* THE EXERCISE
Copy out the records word for word, starting with the line that contains "Click the Week 1 - Presentation document icon" and going on through the end of the records. Leave the pictures out of your copy.

* INPUT MATERIAL
· · · ·
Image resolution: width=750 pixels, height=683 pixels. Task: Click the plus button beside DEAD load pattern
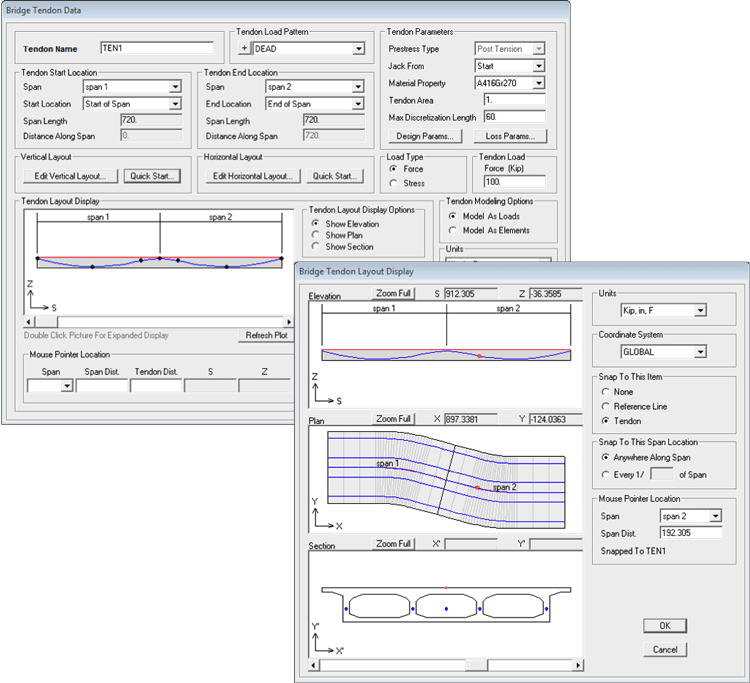245,48
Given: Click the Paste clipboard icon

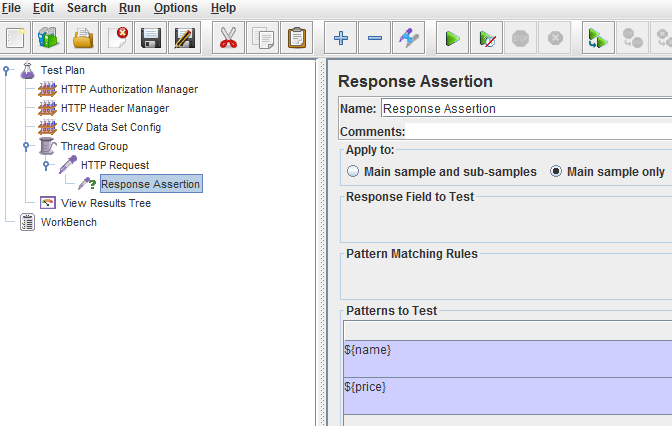Looking at the screenshot, I should tap(297, 39).

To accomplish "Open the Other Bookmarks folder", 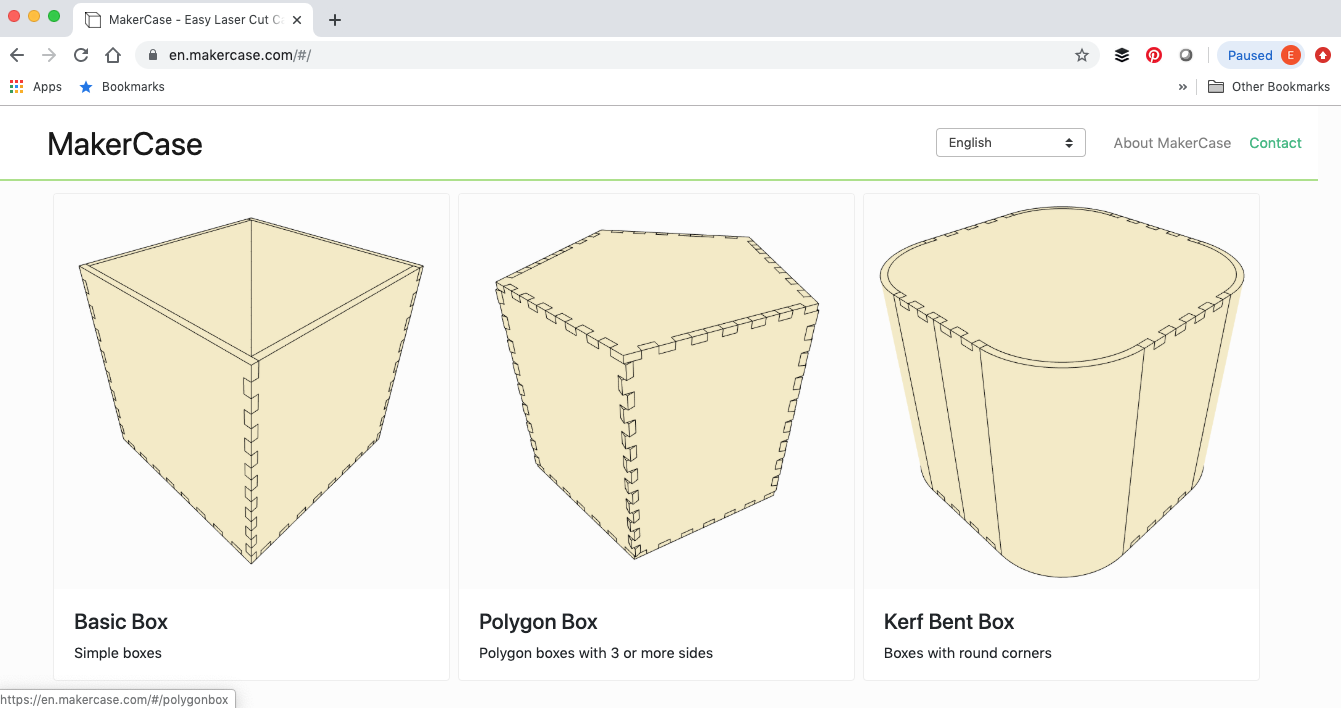I will point(1268,87).
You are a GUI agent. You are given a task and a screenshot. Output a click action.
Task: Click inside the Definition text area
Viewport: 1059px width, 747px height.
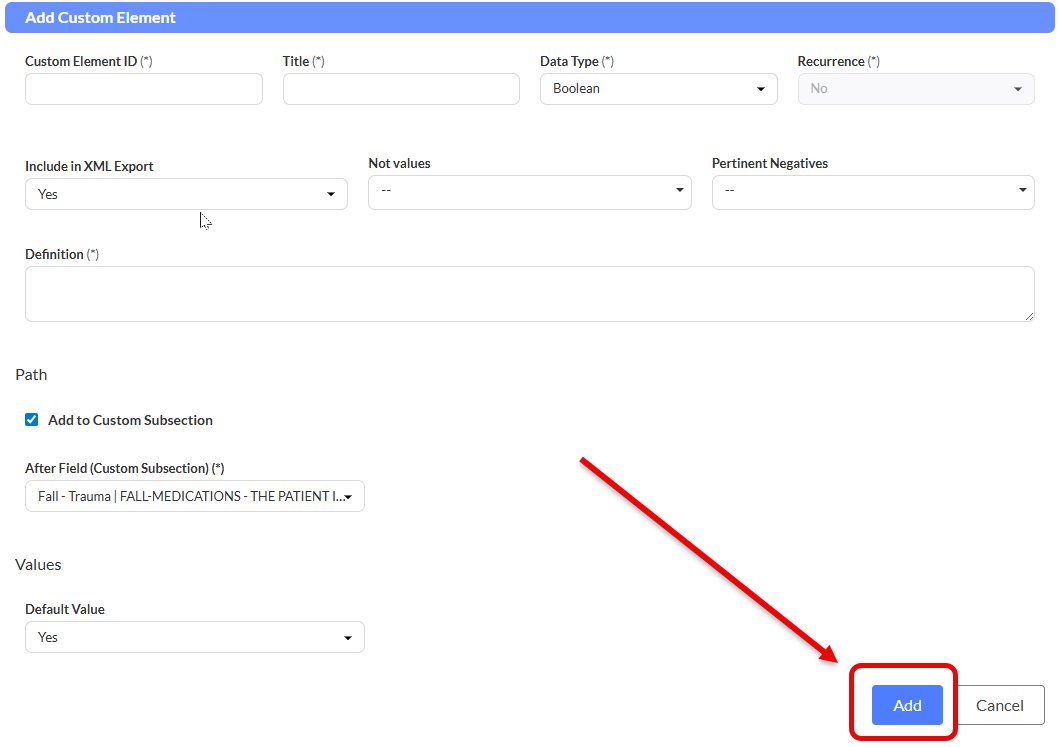pos(529,294)
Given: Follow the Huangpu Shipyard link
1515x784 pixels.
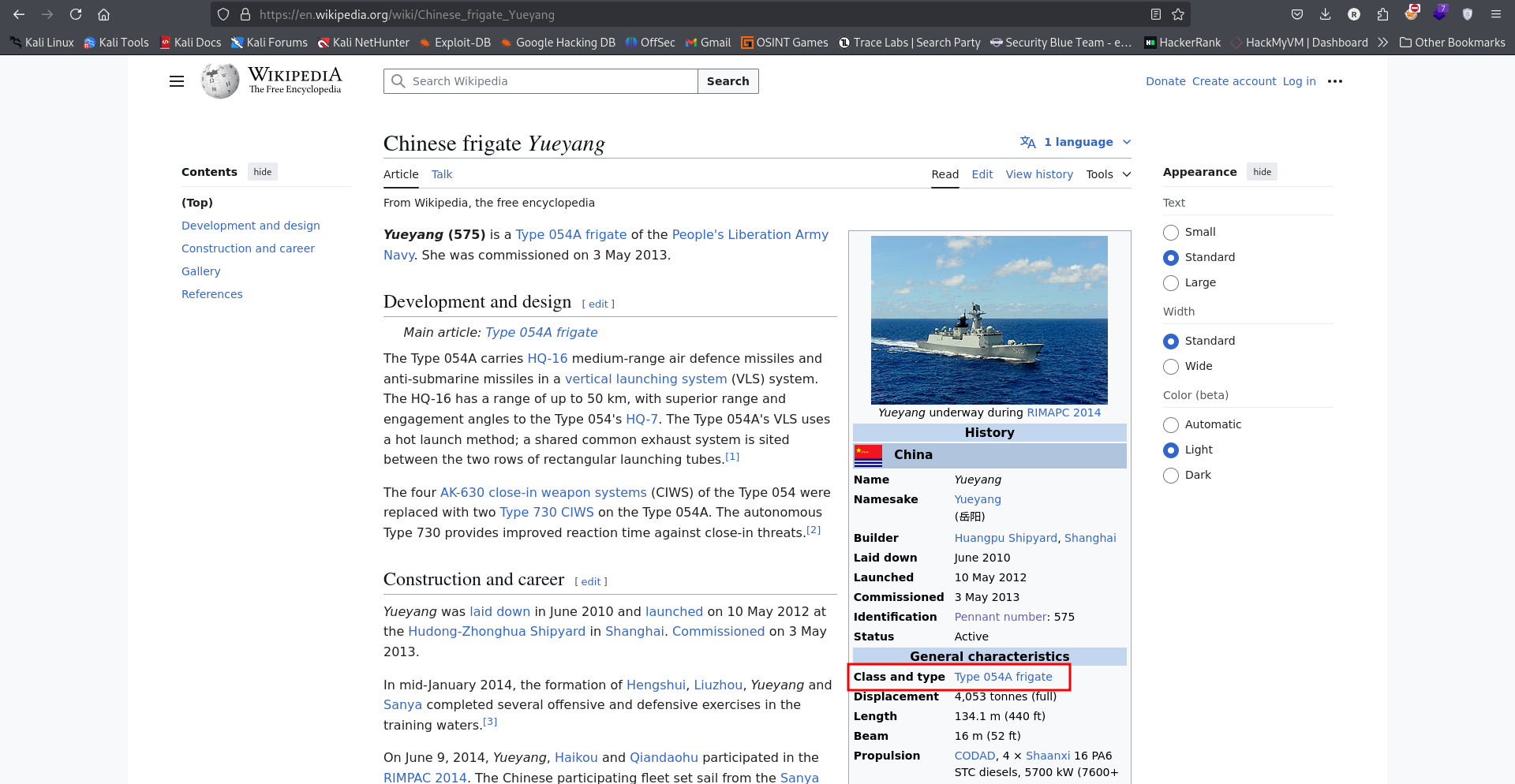Looking at the screenshot, I should (x=1005, y=538).
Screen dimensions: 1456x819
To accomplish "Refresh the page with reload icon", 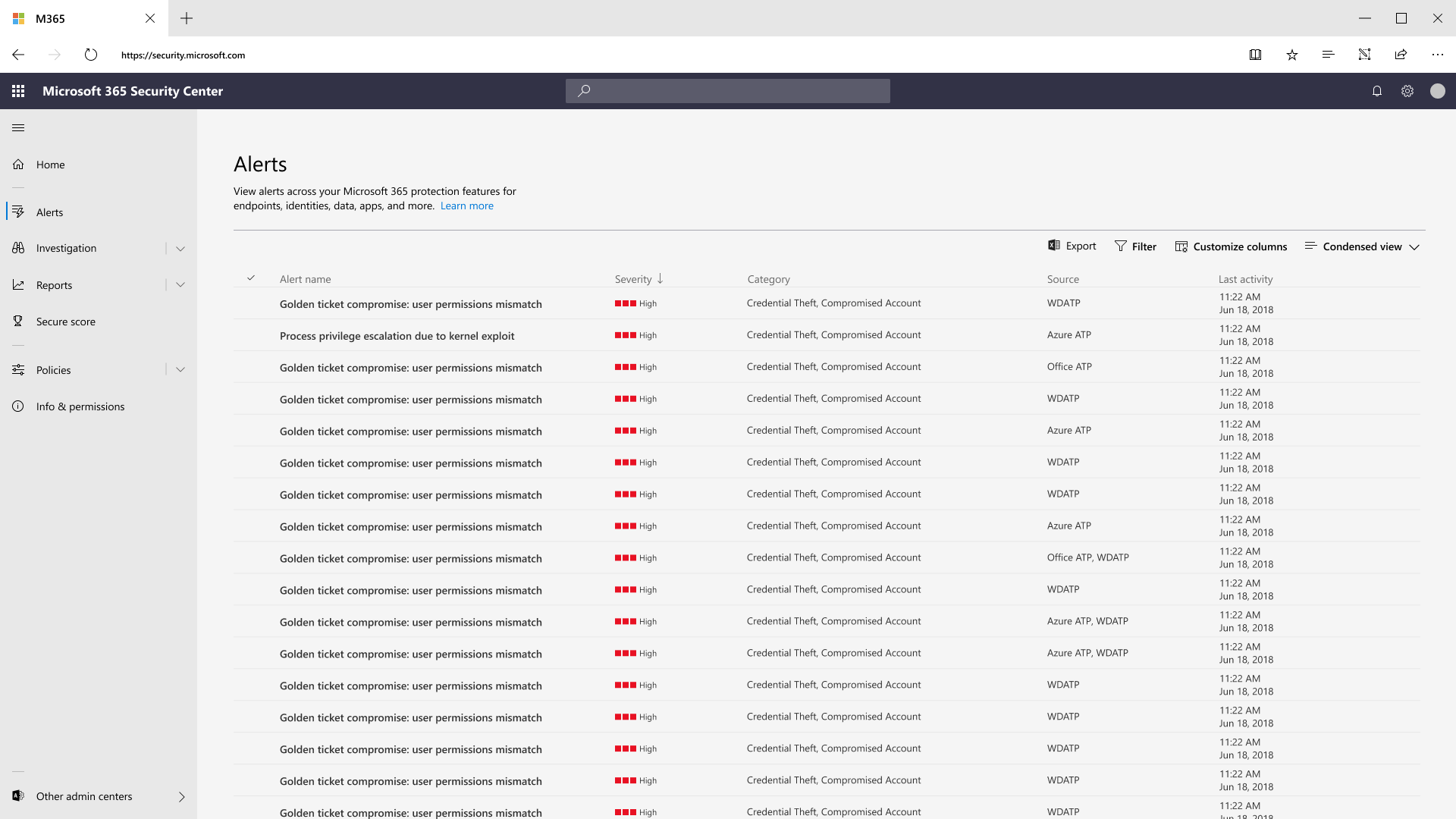I will (91, 55).
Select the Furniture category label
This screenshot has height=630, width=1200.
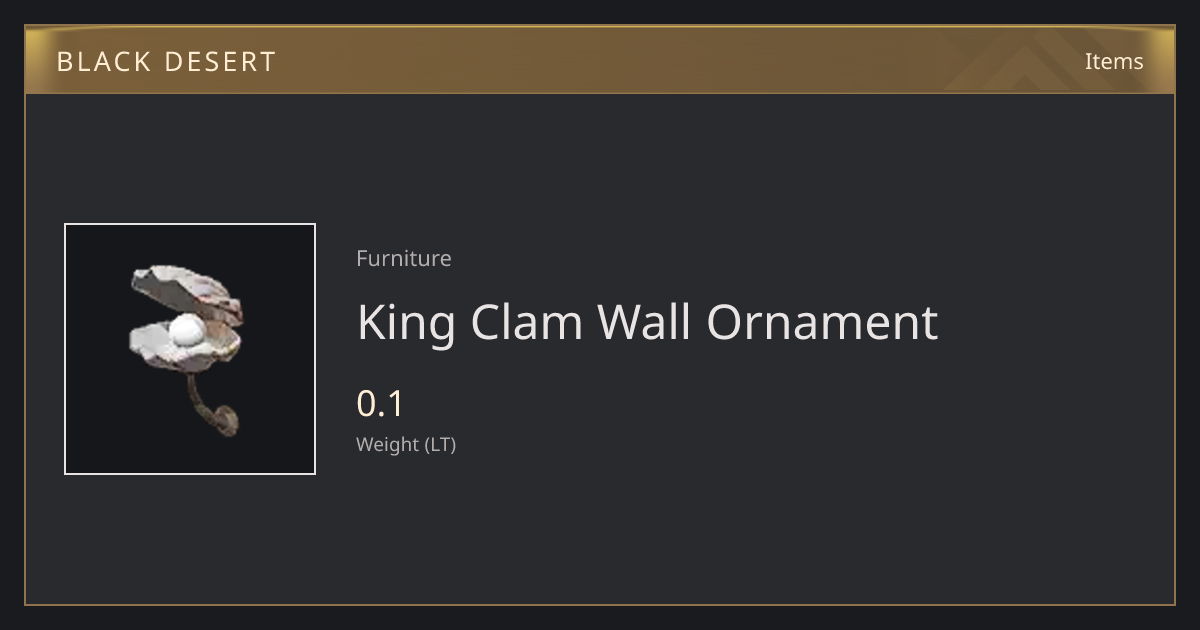(404, 258)
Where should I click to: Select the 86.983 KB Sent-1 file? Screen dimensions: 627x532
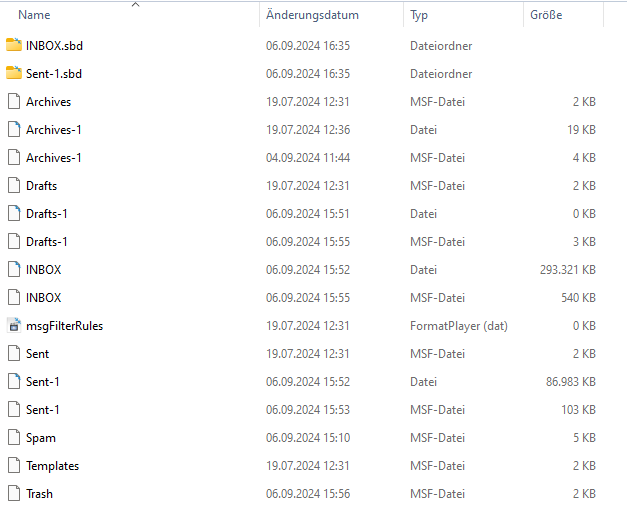43,381
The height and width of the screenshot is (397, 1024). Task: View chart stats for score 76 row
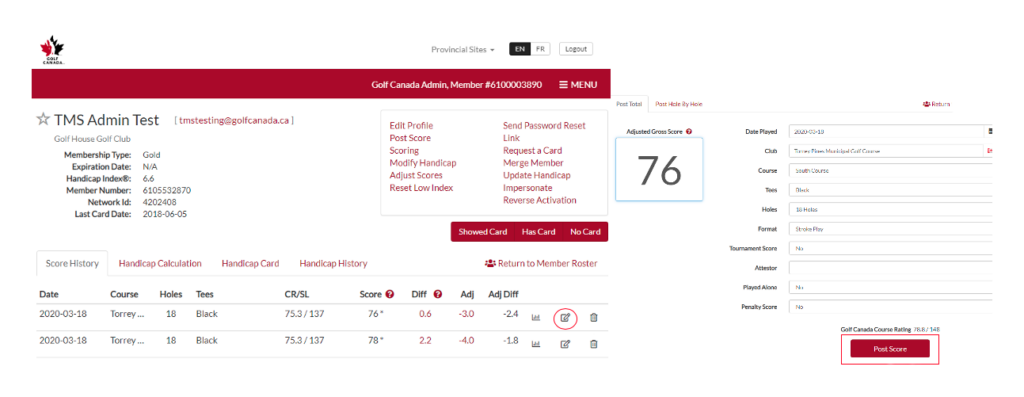click(536, 318)
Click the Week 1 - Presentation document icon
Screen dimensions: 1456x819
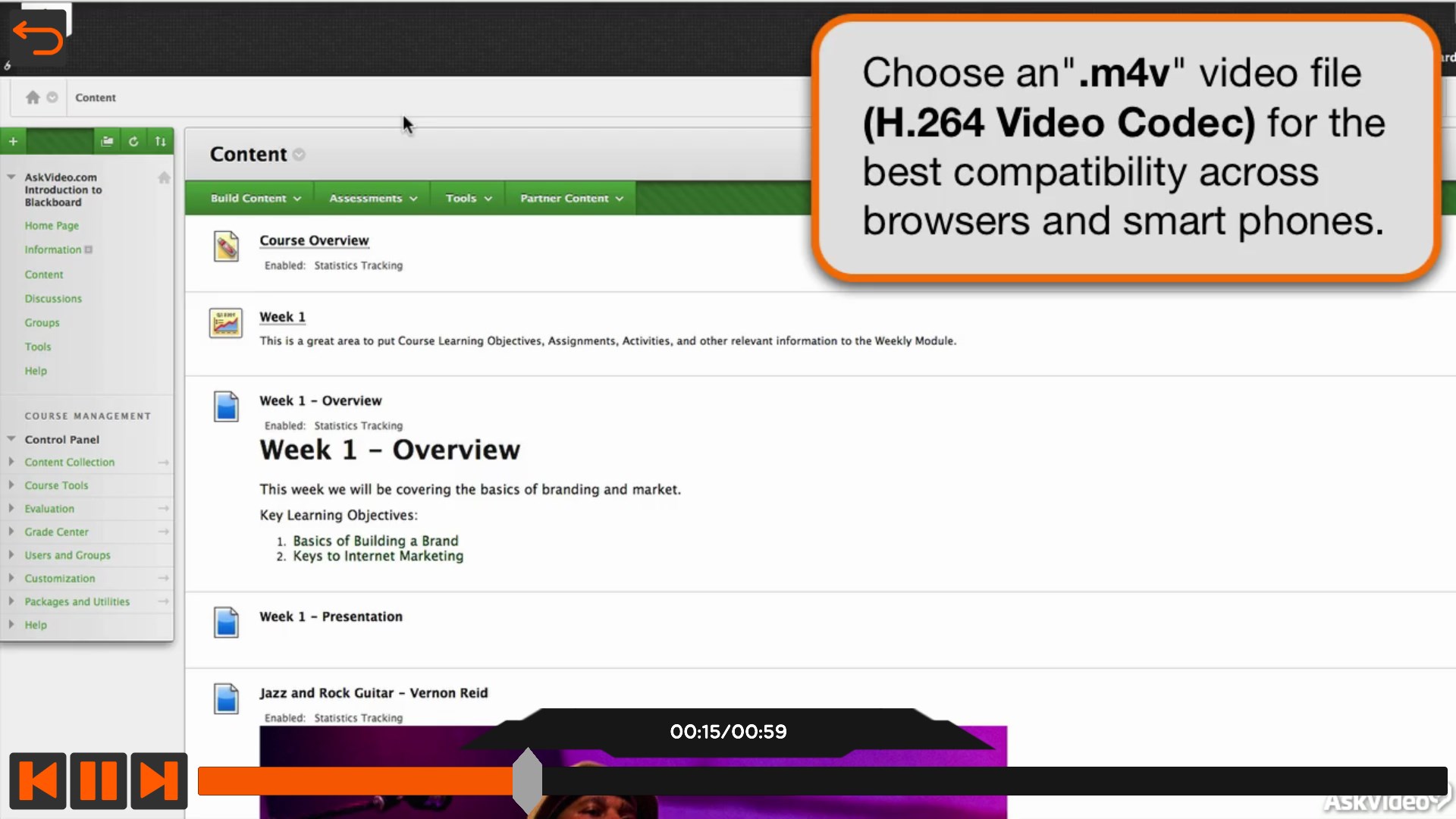coord(226,623)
· · · ·
* COMPLETED TASK
Click the Week 1 - Presentation document icon
Screen dimensions: 1456x819
coord(226,623)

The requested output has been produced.